Monday, March 02, 2009

Feasting on Carrion

The NY Daily News' I-Team focused yesterday on the tawdry pay for play machinations of our new White House policy advisor-the developer's munecho-Adolfo Carrion: "The man who is President Obama's newly minted urban czar pocketed thousands of dollars in campaign cash from city developers whose projects he approved or funded with taxpayers' money, a Daily News probe found. Bronx Borough President Adolfo Carrion often received contributions just before or after he sponsored money for projects or approved important zoning changes, records show."

On project after project AC was a friend, not to the communities or minority businesses who could have used the support of the city's highest ranking Hispanic legislator, but to those real estate interests whose projects were often antithetical to real community needs. Nothing was more emblematic of this sell-out philosophy than AC's shilling for the destruction of the Bronx Terminal Market, and the subsequent building of the Gateway Mall by Related.

Here, not only were the merchants evicted, without so much as a meager helping hand from the Bronx BP (after Carrion called the market a, "commercial ghetto"); but the resulting project will generate 125,000! cars and trucks a week to the area of the South Bronx known as "asthma alley." As the News points out, and as we have commented extensively on:

"Developer Related Companies' subsidiary, BTM Development Partners, needed Carrion and the city Planning Commission to change zoning, modify height restrictions and approve permits for parking spaces. As the project moved forward, the neighborhood railed about increased traffic and the impact the chain stores would have on local businesses. All the while Related executives wrote campaign checks to Carrion. On March 10, 2005, five $1,000 donations from Related executives arrived. On June 20, 2005, the company notified the city it planned to build a 1 million-square-foot retail center with 2,610 parking spaces and a 250-room hotel. On Oct. 19, 2005, Carrion approved the project, with his office monitoring local hiring. Since 2003, Carrion has received $39,100 from 24 Gateway-related donations."

Adding insult to injury, Carrion proceeded to usurp the community's role in the development of a community benefits agreement. As we highlighted at the time:

"The negotiation process for this CBA was incredibly, incredibly flawed:

• Normally CBAs are negotiated prior to the land use review process so that community coalitions can have leverage over developers. The opposite occurred with the Gateway CBA. Brainstorming for the document only began in November after City Planning Certification, Community Board approval, and the Borough President’s “Yes” vote. The agreement was finalized two days prior to the City Council’s approval.
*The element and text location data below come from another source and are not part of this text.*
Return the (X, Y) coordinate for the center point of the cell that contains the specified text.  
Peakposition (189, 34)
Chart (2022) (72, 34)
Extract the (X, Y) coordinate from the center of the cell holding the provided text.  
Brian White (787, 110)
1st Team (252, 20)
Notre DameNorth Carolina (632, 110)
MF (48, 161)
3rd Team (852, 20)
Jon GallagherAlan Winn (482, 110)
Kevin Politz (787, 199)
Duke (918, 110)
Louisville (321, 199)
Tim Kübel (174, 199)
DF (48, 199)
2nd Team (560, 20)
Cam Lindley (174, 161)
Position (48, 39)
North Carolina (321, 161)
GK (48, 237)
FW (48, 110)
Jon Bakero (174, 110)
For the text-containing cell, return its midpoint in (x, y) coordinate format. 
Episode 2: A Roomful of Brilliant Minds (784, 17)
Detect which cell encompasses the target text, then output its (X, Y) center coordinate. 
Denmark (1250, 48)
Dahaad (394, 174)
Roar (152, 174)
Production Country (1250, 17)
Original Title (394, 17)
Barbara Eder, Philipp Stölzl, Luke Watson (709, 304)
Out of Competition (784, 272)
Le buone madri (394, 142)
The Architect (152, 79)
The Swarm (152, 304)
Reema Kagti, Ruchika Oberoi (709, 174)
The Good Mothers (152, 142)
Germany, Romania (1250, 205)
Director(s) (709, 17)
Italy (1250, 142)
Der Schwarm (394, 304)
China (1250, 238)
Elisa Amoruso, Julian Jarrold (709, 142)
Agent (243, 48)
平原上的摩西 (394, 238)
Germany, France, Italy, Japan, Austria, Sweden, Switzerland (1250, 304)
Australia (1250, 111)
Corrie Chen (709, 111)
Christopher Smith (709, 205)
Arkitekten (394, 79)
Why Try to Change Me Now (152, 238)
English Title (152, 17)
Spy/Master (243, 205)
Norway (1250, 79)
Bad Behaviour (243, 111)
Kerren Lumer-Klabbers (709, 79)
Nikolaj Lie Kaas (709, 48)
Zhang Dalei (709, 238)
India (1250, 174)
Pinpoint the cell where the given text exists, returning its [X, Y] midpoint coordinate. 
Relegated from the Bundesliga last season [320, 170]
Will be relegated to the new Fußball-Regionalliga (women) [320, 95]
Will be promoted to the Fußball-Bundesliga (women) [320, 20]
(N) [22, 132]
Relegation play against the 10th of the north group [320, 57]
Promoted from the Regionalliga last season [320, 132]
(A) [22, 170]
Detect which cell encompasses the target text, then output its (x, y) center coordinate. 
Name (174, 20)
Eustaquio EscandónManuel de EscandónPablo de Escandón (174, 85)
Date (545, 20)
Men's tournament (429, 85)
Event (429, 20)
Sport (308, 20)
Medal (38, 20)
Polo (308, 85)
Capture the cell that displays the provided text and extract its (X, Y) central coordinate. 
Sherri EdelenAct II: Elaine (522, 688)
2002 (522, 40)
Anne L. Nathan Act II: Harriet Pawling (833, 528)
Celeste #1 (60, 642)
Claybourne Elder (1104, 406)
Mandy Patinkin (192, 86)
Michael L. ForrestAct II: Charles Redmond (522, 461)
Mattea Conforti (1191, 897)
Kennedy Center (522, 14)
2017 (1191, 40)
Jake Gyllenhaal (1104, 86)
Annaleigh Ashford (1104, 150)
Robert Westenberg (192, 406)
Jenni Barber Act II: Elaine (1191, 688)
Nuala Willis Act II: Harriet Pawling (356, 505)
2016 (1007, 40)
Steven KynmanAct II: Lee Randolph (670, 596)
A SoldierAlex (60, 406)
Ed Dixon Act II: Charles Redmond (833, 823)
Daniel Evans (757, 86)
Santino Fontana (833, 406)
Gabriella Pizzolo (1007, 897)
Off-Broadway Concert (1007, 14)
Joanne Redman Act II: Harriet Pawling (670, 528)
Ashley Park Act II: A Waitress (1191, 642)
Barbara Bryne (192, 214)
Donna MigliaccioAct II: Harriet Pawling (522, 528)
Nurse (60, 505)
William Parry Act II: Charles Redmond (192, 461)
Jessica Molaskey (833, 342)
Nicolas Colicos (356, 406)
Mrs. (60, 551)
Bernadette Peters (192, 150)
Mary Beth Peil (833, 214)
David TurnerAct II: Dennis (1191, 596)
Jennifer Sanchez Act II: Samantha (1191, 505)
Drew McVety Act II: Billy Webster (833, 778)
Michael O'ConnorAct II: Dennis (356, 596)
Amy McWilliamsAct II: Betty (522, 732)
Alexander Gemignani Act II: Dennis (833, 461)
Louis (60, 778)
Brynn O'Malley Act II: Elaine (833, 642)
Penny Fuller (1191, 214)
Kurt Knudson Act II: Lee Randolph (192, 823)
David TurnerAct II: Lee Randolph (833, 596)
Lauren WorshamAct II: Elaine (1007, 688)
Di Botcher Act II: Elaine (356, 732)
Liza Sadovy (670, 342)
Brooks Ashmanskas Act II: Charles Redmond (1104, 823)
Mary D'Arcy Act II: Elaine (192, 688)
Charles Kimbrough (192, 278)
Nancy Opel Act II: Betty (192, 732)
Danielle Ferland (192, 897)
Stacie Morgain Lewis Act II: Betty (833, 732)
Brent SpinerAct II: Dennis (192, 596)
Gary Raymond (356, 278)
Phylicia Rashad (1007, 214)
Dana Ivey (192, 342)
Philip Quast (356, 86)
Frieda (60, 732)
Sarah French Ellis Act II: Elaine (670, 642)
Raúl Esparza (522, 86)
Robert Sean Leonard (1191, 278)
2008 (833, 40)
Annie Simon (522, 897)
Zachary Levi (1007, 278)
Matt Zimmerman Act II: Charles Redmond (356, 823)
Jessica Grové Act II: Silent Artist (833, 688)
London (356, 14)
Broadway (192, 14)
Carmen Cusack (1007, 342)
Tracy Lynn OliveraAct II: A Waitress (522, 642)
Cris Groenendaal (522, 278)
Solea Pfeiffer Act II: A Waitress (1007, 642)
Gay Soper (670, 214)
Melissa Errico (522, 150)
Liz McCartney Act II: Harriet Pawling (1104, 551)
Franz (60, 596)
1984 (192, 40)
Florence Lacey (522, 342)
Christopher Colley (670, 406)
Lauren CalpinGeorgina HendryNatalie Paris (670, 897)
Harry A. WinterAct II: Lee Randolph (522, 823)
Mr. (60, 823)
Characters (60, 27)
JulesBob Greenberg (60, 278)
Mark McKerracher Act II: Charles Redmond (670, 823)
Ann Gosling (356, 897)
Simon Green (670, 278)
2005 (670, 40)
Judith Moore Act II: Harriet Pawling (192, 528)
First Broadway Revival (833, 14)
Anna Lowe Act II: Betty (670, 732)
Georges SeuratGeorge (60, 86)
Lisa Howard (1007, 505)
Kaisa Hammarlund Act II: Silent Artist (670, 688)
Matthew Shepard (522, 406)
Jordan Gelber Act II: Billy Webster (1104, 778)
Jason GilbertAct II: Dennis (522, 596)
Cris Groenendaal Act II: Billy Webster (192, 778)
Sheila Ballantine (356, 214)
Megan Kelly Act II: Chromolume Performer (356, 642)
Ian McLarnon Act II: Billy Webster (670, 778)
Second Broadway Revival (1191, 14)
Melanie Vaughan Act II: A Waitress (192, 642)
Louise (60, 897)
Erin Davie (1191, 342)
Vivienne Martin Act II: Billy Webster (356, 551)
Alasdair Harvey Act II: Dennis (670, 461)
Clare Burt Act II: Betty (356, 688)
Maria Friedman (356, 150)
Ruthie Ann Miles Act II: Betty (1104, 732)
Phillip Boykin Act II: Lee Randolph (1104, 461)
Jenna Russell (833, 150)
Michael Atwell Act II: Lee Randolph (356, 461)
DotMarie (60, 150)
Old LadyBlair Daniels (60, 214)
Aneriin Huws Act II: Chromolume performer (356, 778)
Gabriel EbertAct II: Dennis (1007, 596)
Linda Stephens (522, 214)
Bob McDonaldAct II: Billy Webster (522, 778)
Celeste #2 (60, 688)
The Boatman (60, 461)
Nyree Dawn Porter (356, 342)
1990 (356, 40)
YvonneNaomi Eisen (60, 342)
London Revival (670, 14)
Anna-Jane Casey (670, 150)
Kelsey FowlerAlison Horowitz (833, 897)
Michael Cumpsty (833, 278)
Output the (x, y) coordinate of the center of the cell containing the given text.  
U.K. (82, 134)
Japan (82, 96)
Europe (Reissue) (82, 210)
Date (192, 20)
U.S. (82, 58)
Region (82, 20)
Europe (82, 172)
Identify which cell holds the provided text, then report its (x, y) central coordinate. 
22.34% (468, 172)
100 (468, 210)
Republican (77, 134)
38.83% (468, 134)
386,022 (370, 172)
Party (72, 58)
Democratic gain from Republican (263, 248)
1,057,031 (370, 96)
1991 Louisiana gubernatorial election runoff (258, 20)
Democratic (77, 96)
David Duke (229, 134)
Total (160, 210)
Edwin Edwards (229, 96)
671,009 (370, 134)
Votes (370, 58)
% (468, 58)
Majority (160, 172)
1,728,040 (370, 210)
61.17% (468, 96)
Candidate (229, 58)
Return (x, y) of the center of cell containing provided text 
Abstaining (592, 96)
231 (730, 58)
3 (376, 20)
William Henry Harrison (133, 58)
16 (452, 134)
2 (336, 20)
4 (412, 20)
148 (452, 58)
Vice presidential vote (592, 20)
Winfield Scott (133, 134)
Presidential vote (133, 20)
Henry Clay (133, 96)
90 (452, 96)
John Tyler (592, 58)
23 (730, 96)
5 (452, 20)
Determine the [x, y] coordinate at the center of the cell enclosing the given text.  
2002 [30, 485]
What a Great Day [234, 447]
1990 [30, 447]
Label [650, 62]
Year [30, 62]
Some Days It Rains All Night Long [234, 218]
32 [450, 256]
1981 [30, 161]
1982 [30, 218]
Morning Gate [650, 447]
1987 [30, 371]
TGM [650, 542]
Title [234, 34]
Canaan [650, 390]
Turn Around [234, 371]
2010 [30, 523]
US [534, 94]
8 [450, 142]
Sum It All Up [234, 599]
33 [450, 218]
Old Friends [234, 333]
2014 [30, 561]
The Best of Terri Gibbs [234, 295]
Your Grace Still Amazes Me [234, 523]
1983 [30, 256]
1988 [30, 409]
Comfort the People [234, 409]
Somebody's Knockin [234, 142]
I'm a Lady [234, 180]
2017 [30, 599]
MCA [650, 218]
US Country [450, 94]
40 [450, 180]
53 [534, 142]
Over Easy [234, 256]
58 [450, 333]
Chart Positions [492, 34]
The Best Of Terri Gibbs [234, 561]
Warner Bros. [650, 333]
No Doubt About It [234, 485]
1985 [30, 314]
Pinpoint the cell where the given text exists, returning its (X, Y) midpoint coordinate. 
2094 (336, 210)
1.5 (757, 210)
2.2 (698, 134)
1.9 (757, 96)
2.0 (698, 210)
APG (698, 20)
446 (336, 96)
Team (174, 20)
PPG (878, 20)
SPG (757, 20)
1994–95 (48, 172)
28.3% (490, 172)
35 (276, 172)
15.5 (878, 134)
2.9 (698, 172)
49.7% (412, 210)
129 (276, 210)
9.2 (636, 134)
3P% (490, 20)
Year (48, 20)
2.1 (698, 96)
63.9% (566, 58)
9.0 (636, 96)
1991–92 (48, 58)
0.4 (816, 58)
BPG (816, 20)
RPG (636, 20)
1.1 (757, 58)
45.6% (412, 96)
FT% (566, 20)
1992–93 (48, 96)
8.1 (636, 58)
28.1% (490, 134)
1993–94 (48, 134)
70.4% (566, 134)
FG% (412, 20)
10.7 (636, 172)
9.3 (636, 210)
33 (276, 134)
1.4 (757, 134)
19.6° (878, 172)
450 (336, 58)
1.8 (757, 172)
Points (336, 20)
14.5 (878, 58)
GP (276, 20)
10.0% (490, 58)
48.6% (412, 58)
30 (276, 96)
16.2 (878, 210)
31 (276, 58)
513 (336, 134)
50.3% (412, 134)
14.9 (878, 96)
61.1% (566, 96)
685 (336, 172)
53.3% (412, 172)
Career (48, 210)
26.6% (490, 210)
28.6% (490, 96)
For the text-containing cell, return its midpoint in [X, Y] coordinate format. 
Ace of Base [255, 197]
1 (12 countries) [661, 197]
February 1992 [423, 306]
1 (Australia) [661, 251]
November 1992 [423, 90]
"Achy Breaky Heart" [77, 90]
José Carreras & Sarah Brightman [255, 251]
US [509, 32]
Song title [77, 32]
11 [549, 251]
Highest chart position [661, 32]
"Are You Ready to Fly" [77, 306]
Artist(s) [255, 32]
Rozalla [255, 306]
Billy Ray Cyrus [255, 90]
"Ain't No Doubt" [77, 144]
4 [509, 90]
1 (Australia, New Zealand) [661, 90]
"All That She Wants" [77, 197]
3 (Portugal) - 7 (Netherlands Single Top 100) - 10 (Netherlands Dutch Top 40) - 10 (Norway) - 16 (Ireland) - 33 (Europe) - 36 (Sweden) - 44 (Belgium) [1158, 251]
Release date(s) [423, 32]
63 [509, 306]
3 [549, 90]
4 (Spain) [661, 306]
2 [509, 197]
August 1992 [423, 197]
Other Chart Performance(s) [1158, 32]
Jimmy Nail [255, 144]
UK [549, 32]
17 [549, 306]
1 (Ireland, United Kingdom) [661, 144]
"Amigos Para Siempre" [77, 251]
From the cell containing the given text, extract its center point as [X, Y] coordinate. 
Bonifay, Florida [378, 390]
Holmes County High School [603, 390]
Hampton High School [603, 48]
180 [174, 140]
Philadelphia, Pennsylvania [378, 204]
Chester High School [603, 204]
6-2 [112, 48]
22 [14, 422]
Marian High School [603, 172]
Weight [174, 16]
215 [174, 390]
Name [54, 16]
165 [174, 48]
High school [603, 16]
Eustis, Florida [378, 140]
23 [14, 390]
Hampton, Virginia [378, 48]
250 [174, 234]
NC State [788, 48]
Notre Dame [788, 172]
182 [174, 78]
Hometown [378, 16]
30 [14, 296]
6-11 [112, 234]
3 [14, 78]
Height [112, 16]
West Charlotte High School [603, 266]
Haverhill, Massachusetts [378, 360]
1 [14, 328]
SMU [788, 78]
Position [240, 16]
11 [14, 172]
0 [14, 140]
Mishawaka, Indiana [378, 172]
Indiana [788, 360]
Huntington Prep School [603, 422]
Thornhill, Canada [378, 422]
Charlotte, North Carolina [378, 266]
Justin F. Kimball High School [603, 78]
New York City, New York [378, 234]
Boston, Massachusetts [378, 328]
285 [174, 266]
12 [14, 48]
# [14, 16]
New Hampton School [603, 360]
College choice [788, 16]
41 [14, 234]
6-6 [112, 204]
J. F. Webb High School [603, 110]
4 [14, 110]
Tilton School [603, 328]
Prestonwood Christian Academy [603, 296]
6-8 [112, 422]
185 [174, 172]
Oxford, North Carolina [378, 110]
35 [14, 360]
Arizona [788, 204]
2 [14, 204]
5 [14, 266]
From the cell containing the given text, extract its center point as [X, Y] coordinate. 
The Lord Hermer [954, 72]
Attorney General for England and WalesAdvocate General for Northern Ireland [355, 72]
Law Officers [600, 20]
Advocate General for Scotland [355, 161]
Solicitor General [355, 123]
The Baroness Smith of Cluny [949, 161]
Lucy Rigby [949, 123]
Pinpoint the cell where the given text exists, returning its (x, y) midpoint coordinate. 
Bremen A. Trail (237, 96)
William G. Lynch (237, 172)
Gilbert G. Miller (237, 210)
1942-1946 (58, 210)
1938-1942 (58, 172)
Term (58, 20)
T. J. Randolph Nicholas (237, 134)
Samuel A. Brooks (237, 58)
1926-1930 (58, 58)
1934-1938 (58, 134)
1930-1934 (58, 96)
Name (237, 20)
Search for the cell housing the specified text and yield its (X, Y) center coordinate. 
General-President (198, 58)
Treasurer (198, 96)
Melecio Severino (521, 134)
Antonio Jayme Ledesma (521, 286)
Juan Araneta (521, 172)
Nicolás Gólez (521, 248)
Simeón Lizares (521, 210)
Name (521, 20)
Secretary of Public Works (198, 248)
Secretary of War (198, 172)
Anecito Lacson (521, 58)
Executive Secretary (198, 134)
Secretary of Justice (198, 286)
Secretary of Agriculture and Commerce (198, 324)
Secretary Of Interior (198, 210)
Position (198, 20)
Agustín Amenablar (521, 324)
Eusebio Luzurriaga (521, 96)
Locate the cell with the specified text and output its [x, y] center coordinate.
• There was no independent community coalition. The community-based organizations involved in the initial brainstorming (“the taskforce”) were handpicked by BOEDC and Borough President Carrion. When certain group representatives said or did things that upset the Borough President they were kicked out of the negotiating group.

• None of the taskforce members had CBA negotiating experience

• The taskforce was not given legal representation

• Unknown to the participants, representatives from Related were in the room while the taskforce brainstormed

• The taskforce never negotiated directly with Related. Final negotiations occurred between Bronx elected officials and the developer. For this reason the final CBA is a very watered down version of what the community asked for.

• Most of the City Council never had the chance to read the CBA. The final copy was sent to the Council the morning of the project’s approval."

And, as we pointed out in this morning's NY Times focus on Carrion: "It’s ironic that President Obama hired Adolfo Carrión, whose record in the Bronx at every turn thwarted the interest of the community, and yet the president started his career as a community organizer,” said Richard Lipsky, a lobbyist for the market’s former merchants." The NY Daily News followed up its expose yesterday as well, and we told the paper: "Carrión's acted in such a perverse manner to really go out of his way to thwart community and small-business concerns," Lipsky charged."

So Carrion, someone with both good looks and charm-if not good judgment-leaves a legacy of abandoning genuine community interests; both substantively as well as procedurally, to go to work for the ultimate community organizer. Either Obama has taken a real audacious leap of faith here-suspending all disbelief-or Carrion will hopefully transform himself into a shrewd analyst of urban problems. Anyone want to take the under/over here?